In this novel by Rashidi (Tales of Iran, 2013), a young man, recently released from an Iranian jail, falls in love with a woman who’s strictly off-limits.
Kazem is not a bad man; he simply enjoys living on the fringes of the law. Just out of prison, he returns to the streets of Tehran to seek out his scoundrel companions. He finds them decaying in a murky world of opium and arrack (an alcoholic drink). Out of the skid row squalor, however, emerges a vision of hope: the beautiful Maryam, daughter of a wealthy hajji. For Kazem, it’s love at first sight, and he sets about wooing her immediately.
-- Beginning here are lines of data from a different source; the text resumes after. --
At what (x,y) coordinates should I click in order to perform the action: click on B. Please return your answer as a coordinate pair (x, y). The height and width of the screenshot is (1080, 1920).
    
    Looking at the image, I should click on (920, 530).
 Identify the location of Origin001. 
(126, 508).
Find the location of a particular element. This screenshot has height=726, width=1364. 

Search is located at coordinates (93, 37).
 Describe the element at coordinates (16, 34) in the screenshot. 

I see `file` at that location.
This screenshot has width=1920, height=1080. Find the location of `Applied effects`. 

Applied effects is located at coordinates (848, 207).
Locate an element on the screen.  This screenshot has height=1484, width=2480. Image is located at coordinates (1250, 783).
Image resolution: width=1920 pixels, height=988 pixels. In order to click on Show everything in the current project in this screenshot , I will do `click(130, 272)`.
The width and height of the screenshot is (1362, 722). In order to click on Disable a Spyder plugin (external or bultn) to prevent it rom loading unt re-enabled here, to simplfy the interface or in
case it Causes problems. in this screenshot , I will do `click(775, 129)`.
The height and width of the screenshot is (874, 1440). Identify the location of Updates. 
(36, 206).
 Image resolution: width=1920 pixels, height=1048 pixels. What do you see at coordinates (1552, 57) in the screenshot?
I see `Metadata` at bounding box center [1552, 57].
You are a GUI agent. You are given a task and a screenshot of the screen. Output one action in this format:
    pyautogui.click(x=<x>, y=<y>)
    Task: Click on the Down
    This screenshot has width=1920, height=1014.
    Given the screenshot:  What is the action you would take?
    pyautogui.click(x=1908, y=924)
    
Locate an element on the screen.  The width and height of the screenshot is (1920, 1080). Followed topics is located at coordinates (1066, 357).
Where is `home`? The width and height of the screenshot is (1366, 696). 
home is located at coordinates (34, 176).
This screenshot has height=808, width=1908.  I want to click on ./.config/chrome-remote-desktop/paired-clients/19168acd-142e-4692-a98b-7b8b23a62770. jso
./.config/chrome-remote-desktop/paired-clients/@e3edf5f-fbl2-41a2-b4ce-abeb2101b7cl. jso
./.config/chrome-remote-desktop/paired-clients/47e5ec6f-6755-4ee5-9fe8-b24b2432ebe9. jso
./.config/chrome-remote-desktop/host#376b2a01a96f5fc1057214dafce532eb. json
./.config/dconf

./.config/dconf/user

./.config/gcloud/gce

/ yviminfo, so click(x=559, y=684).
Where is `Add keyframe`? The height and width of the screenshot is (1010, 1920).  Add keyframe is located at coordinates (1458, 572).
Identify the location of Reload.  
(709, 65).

Maryam remains gentle yet aloof; she’s certain that her father will never consent to her marrying a penniless man with such a dubious background. Finally, she reveals to Kazem that the hajji has promised her hand in marriage to someone else, and that she’ll soon wed. However, this only serves to strengthen Kazem’s resolve, and he kidnaps Maryam. He then seeks refuge with her in the city’s backstreets, as her furious father seeks retribution. The novel opens in the summer of 1978, and its backdrop charts Ayatollah Ruhollah Khomeini’s rise to power. Along the way, Rashidi examines the growing unrest in Tehran and the emergence of its “thug” culture. Essentially, the novel asks difficult questions about what it means to be Iranian and a Muslim when faced with a brutal regime that tortures its own people. The author is at his best when describing Tehran’s crowds, which he does in great detail: “Hairy, grim-faced pahlavans showed off their physical prowess by tearing large copper trays in two….Multicolored chadored women shrieked at their grubby, shabbily-clothed children.” However, these descriptions are often prone to repetition, which can become tiresome. Rashidi also relies too heavily on clichés; at one point, for example, Kazem’s friend Mohsen runs “like a bat out of hell.” Nevertheless, this is a touching, engaging love story punctuated by pleasure and pain, which offers a privileged glimpse into Tehran life.
An endearing, if patchy, love letter to Iran.